- _SOURCE TEXT_
/---
On Sept. 29, Congress did not pass the Wall Street bailout that the Congressional leaders don’t want to call a Wall Street bailout. As a consequence, the Dow was down most of 800 points, or something like 7 percent of value, and the grain markets crashed and burned. Crude oil was back below $100 a barrel.

The political dance that passes for bipartisan Washington was characterized by House Speaker Nancy Pelosi’s ill-advised scathing remarks before the vote that accused the Republicans of being everything but a crack ho. That was followed by her expression of surprise that they didn’t vote with her.

Blame it on the political bossa nova. Two steps forward, one back, one sideways, dip and squeeze.

Nothing to say

I don’t have to look at closing comments from the Sept. 29 market to know what they say. It is all about the outside markets. What else do you say about a day where corn is down 30 cents, soybeans are down 70, and wheat closes just off the 50-cent limit?

Two weeks ago I was expressing surprise that we were bouncing off recent lows and maybe making an early harvest or pre-harvest low. Now, we really have made a harvest low, at least so far. Can you still remember the contract high in June, just below $8?

On the electronic trading overnight, the limit down was extended another 12 cents before bouncing back. We finished trading December corn futures Sept. 29 at $5.13, dropped to a new low of $5.01 1/4 overnight, then closed the overnight session back up at $5.21 1/2.
\---
Extracted data entries:
/---
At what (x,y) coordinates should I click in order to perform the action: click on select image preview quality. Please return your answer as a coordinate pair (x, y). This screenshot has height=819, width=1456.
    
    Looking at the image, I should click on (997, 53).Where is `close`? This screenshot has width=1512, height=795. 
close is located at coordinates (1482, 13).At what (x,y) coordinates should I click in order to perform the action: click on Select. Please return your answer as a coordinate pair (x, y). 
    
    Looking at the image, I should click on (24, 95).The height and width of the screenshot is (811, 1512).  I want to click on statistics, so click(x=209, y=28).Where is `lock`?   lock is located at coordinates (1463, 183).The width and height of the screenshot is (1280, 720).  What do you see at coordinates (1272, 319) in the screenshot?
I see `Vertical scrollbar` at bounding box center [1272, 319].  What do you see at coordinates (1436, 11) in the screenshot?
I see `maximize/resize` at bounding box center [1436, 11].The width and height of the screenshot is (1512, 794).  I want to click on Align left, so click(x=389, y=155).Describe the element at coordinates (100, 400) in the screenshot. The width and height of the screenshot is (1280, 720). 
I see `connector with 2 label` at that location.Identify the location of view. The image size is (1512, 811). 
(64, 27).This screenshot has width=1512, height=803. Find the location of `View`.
\---
- _TASK PROMPT_
Extend the commentary on the Sept. 29 grain and financial markets, starting after its final sentence. None of the material is needed here.

- _RESPONSE TO THIS TASK_
The November beans gapped to $10.94, still above the April low of $10.60, but we touched $10.61 1/2 overnight. Remember the $16.35 high in early July?

The December wheat traded a low of $6.66 (an ugly number), then dipped another 4 cents overnight. Wheat, however, did rally $0.14 1/4 overnight. That leaves us bouncing on the same low we have had several other times, but a year ago. All this excitement and we are back at the Oct. 3 low of $6.66 after the March high of $12.84.

Give up

What a year! And, with the political funny farm season still running, we can give up on following grain prices right now because they don’t mean anything. Of course, you still have to use them to pay your bills. Given the credit crisis, your bank needs your money back more than ever!